Александр Данилович вышел из дворца, спустился с пригорка и направился к домику, занимаемому Остерманом. Барон Андрей Иванович с утра не выходил из своей комнаты. Он знал, какая во дворце идет буря, его жена уже два раза приносила ему оттуда самые свежие вести. А во время бурь и волнений, очень часто им самим приготовленных, Андрей Иванович всегда сидел дома, одержимый всевозможными недугами. Он и теперь сделал вид больного человека: снял парик, надел шлафрок, спустил штору и даже поставил перед своею постелью склянку с каким-то лекарством.
Андрей Иванович занимал маленькое помещение — три бедно меблированные комнаты, и вовсе не позаботился, чтобы их украсить. Не любил он излишней роскоши, да и вообще никаких трат не любил; для него было несравненно приятнее отложить денежку в безопасное место на черный день.

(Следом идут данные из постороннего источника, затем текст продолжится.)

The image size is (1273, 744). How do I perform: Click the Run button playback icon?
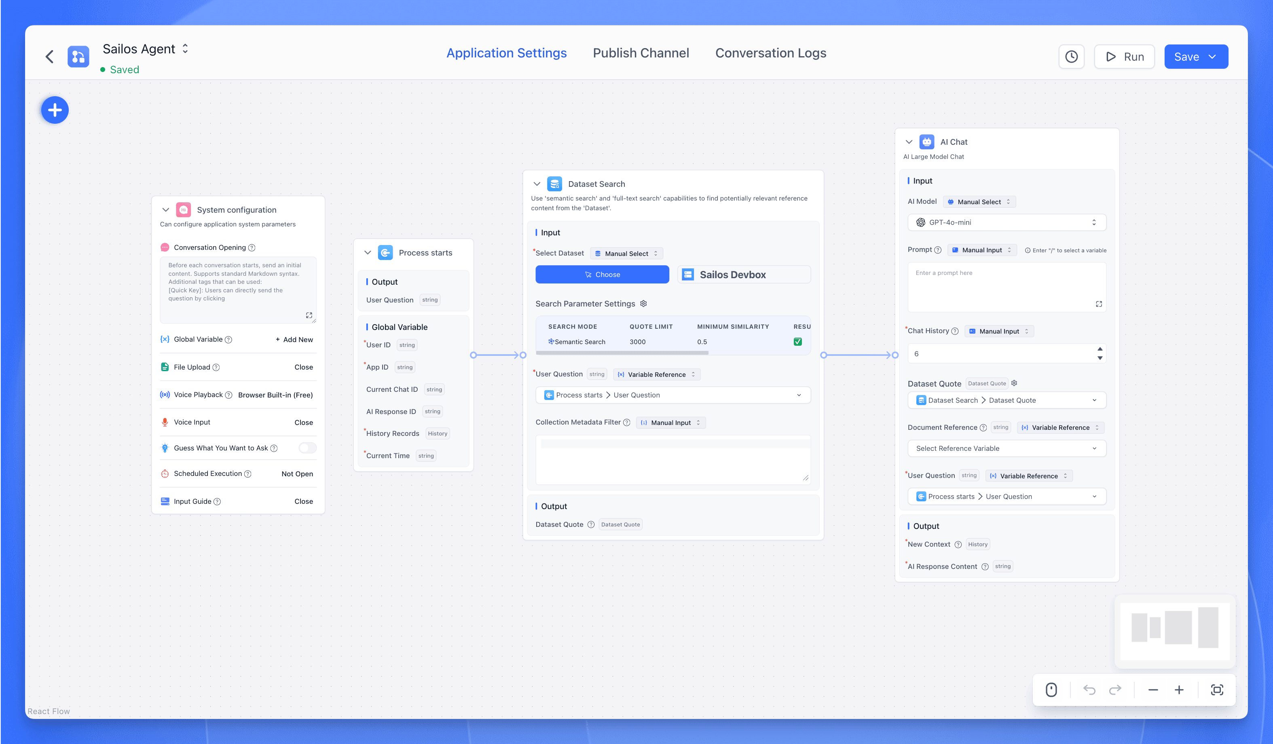pos(1111,56)
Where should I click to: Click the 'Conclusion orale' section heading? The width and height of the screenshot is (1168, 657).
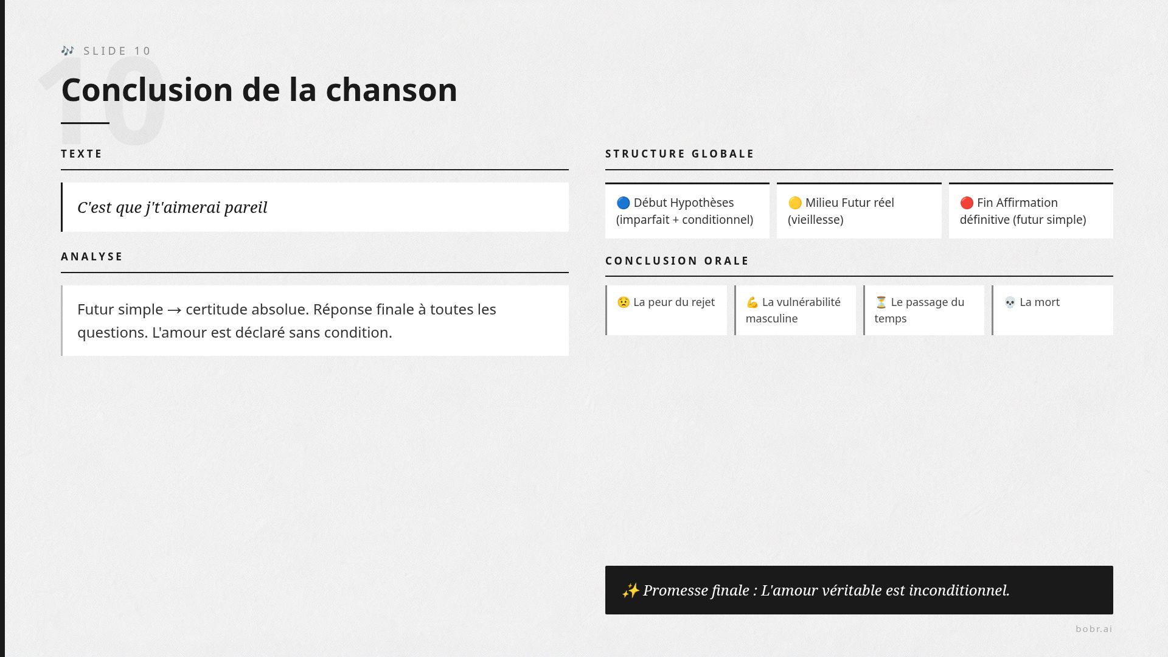(x=677, y=261)
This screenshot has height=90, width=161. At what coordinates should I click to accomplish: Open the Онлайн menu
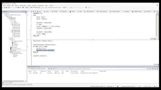point(29,6)
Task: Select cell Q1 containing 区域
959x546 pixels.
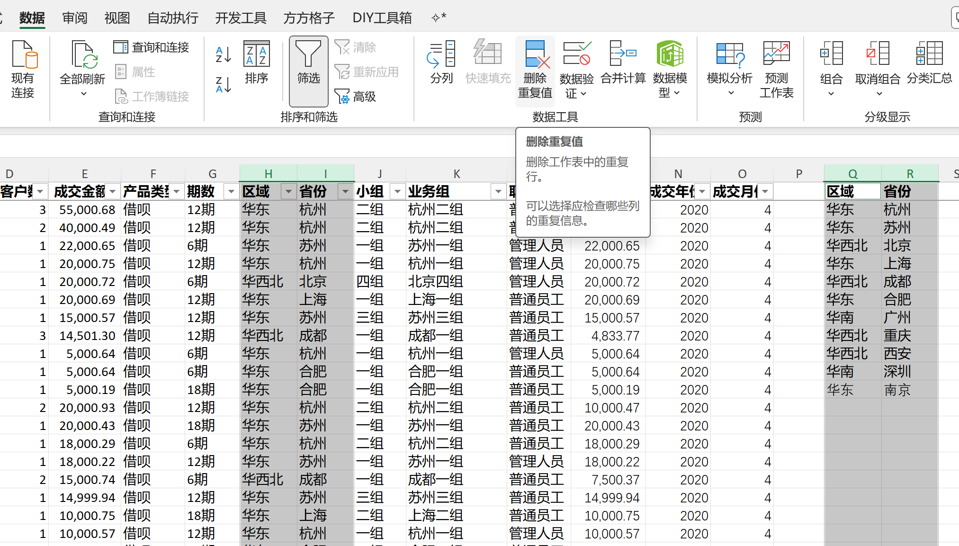Action: click(x=852, y=191)
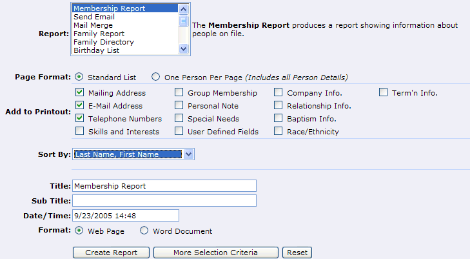
Task: Enable the Baptism Info. checkbox
Action: click(278, 119)
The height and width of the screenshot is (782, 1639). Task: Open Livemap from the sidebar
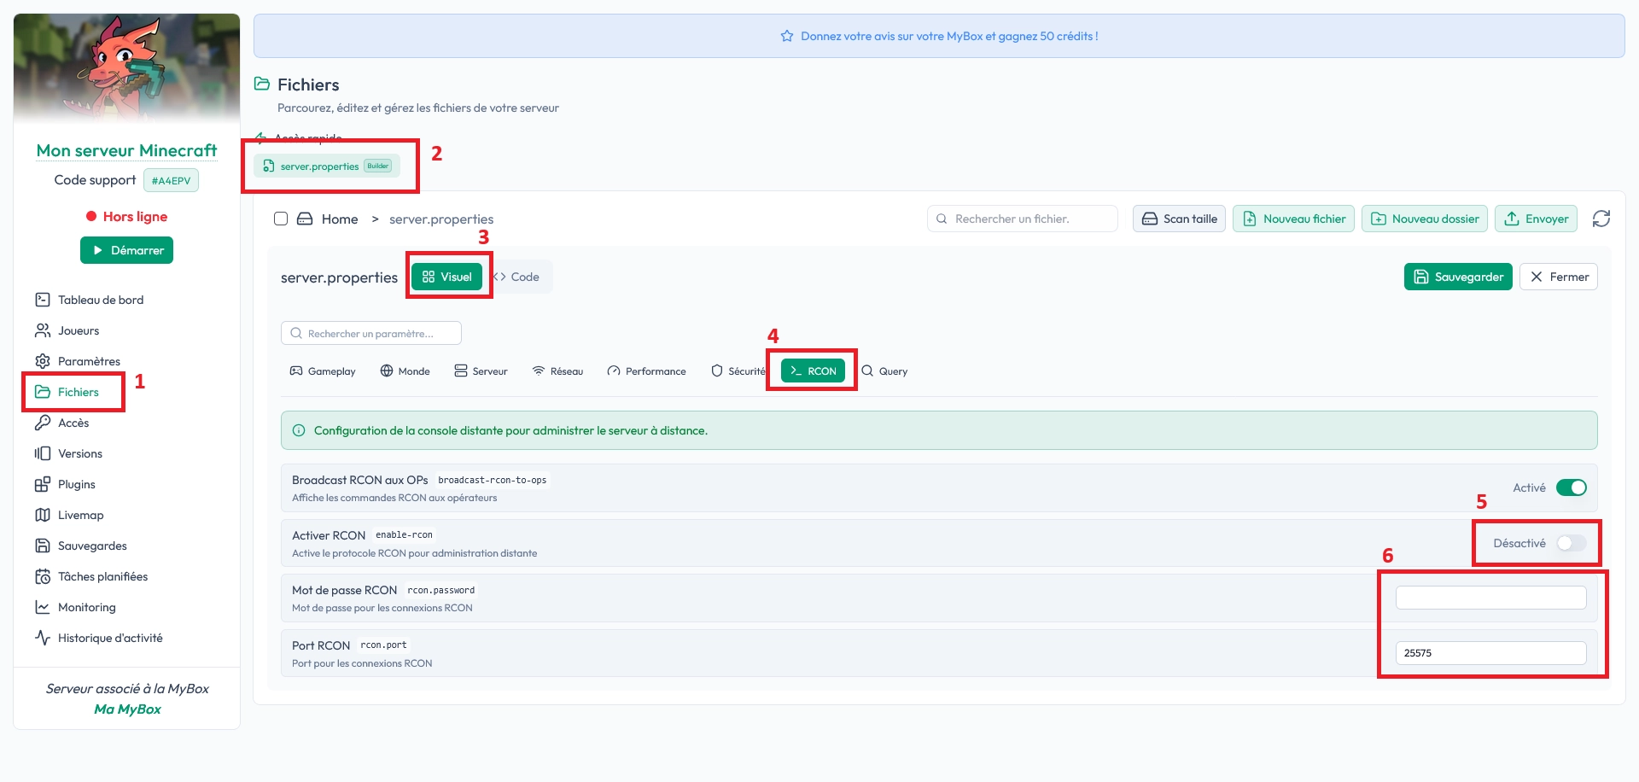click(x=80, y=515)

К такой же бережливости и скупости приучил он и свою баронессу, которая была ему верным другом, сумела окончательно войти во все интересы и планы мужа и без души его любила.
Баронесса Марфа Ивановна Остерман, урожденная Стрешнева, была сосватана Андрею Ивановичу самим Петром Великим, и в несколько лет счастливой семейной жизни как-то даже по внешнему виду совсем превратилась в немецкую фрау.
Теперь она только что вернулась из большого дворца и шепнула мужу, что сейчас там было крупное объяснение у государя с Меншиковым, и что Александр Данилович спешно идет теперь к их домику.
— Поди, поди, поди на кухню! — быстро зашептал Остерман. — Как будто тебя и нету!
Баронесса скрылась, а Андрей Иванович состроил самую болезненную физиономию, лег на постель, налил себе лекарства, обернул голову мокрым полотенцем и принялся тихо стонать. Через минуту к нему входил Меншиков.
— Валяешься, болен опять, небось, помрешь к вечеру? Что-то уж долго ты умираешь, с тех пор как тебя знаю. И все от болезней твоих лютых только распирает тебя во все стороны! — Едва сдерживая свой гнев, начал Меншиков, едва вошел.
— Болен, болен, ваша высококняжеская милость! — охая и как бы не замечая меншиковского тона, ответил Остерман, искусно выражая на своем лице невыносимые страдания. — Так голова трещит, что еле гляжу на свет Божий. Вот окно занавесил, а все глазам больно.
— А, небось, не больно глазам и не стыдно им смотреть на свет Божий, делая всякие непотребные дела? — уже не сдерживая своего гнева возвысил голос Меншиков.
— Какие такие дела? О чем говорить изволите, ваша высококняжеская милость? Ох, ох! — простонал Остерман.
— Не знает, не понимает, скажи на милость! Андрей, смотри у меня, не доводи до последнего, или ты меня не знаешь?
— Ох, ох! Да толком сказывай, ваша высококняжеская милость, ей Богу ничего не понимаю.
— Ты мне писал это письмо? — вынул Меншиков из кармана пакет.
— Я. Тут вот и приписочка есть императора.
— То-то приписочка, писать-то ты мастер! Все время меня успокаивал, уверял, что император спрашивает про меня, жалеет, желает здоровья. А что вы тут без меня наделали? Ты, я чаю, все дни турчал ему на меня!